Parts of Saigon and the Mekong Delta have sunk by up to 81.4 cm over the last decade, partly due to groundwater extraction.

An environment staff in Ho Chi Minh City tries to unclog a drain hole as heavy rains flooded a street in Binh Tan District, October 2018. Photo by VnExpress.
A survey of 339 locations in the Mekong Delta and Ho Chi Minh City has found 306 have sunk by 0.1 to 81.4 cm over the last decade. 19 of the sink-spots are in Saigon, Nguyen Minh Khuyen, deputy head of the Department of Water Resources Management under the Ministry of Natural Resources and Environment, said at a conference on land subsidence in Can Tho.

An Lac Ward in Saigon's Binh Tan District has sunk the most over the decade at 81.4 cm. In the Mekong Delta, Can Tho City, Soc Trang and Bac Lieu Provinces have sunk the most, by between 52.4 and 62.6 cm, said Khuyen.

The total area of subsided land is approximately 24,000 square kilometers, or about 91 percent of all areas surveyed, he added.

The subsidence was caused by a combination of both natural and human activities, including excessive groundwater extraction and impacts of urban construction, infrastructure and traffic.

About 9,650 bore wells are functional in surveyed areas, with a total capacity of 1.97 million cubic meters per day. 1,900 of them are in Saigon, with a total capacity of 520,000 cubic meters per day. There were also over a million smaller wells for residential use, with a total capacity of 840,000 cubic meters per day, he added.

Multiple studies over the last decade have warned that the Mekong Delta, which is spread over 40,577 square kilometers and world's third largest such region, is slowly sinking and might disappear within the course of a century as sea levels rise.

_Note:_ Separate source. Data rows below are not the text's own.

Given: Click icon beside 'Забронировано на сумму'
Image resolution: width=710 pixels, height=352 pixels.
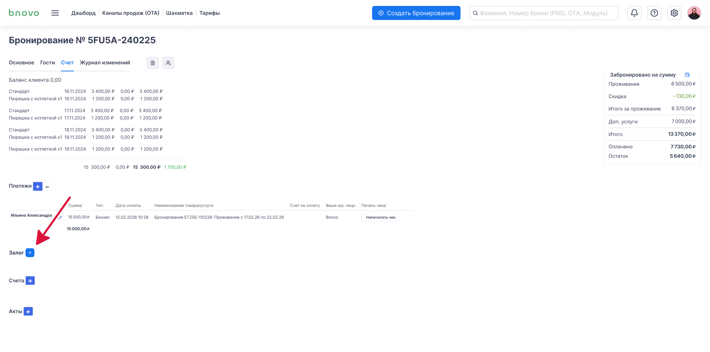Looking at the screenshot, I should [687, 75].
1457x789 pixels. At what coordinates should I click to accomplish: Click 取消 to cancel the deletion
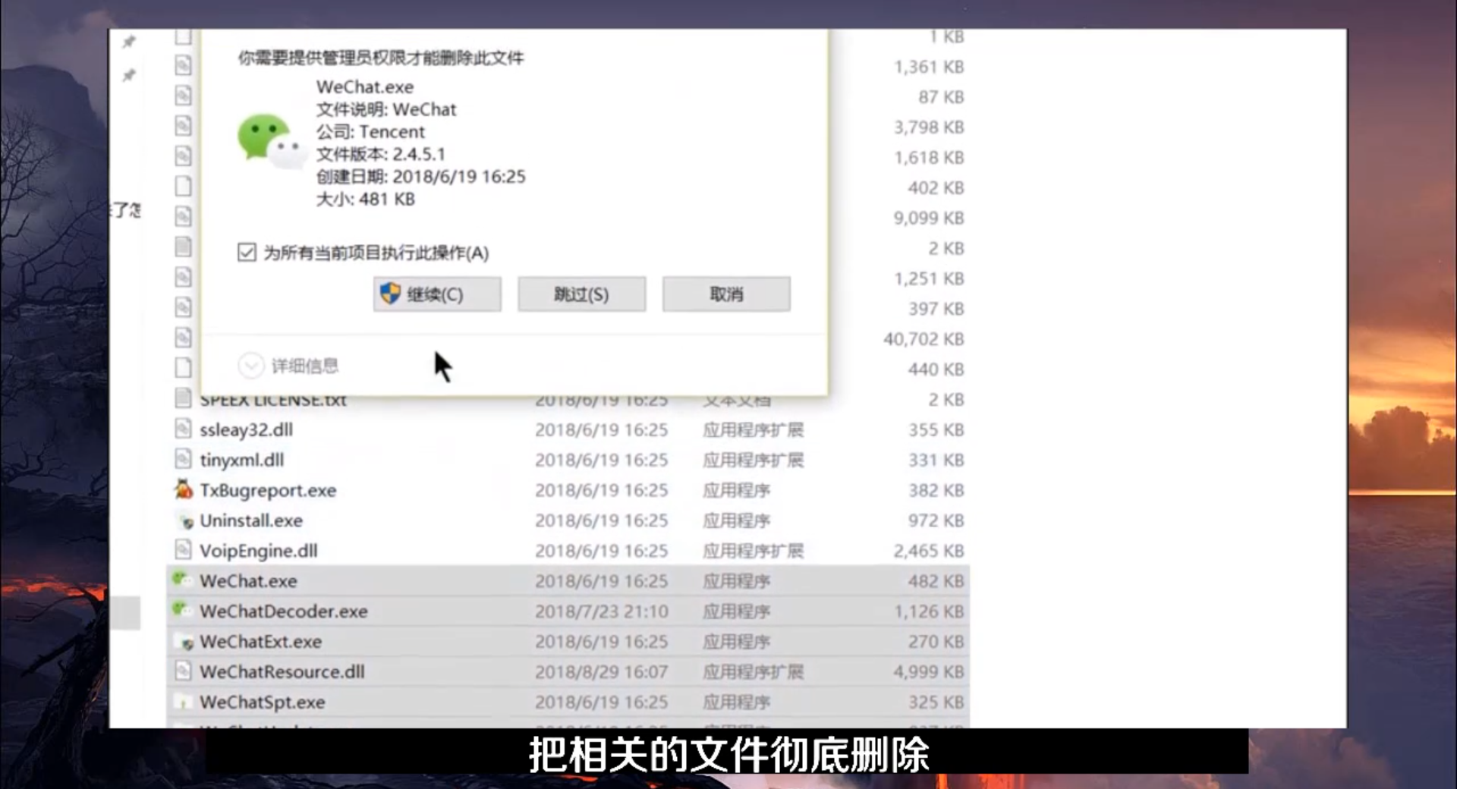725,294
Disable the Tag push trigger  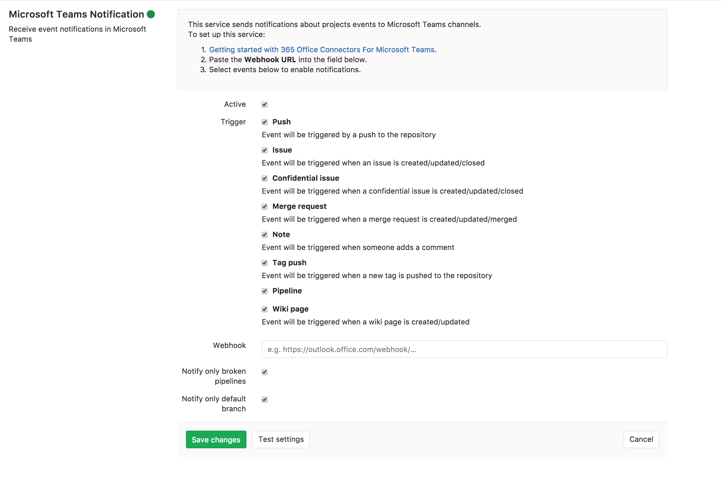264,263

Climate Central, a U.S.-based nonprofit news organization that analyzes and reports on climate science, has controversially assessed that most of southern Vietnam, including the Mekong Delta and the nation's economic hub, Saigon, could be flooded by 2050.

In September, a group of Dutch scientists from Utrecht University said the Vietnam's Mekong Delta has an "extremely low mean elevation" of just around 0.8 meters above sea level, which is dramatically lower than the 2.6 meters assumed earlier from NASA's Shuttle Radar Topography Missions data. It estimated that at its current rate of subsidence the delta could be under 0.8 meters the sea within 57 years, requiring over 12 million people to relocate.

The delta’s flooding areas would increase from 1.9 million hectares in 2000 to 3.2 million hectares in 2050, Vietnam’s Southern Institution for Water Resources Planning has estimated. That includes most roads and several localities in the region.

Do Duc Dung, head of the institution, said tighter groundwater extraction management, and reduced use of groundwater sources for crops and animal husbandry are among potential solutions to alleviate the problem of land subsidence in the Mekong Delta.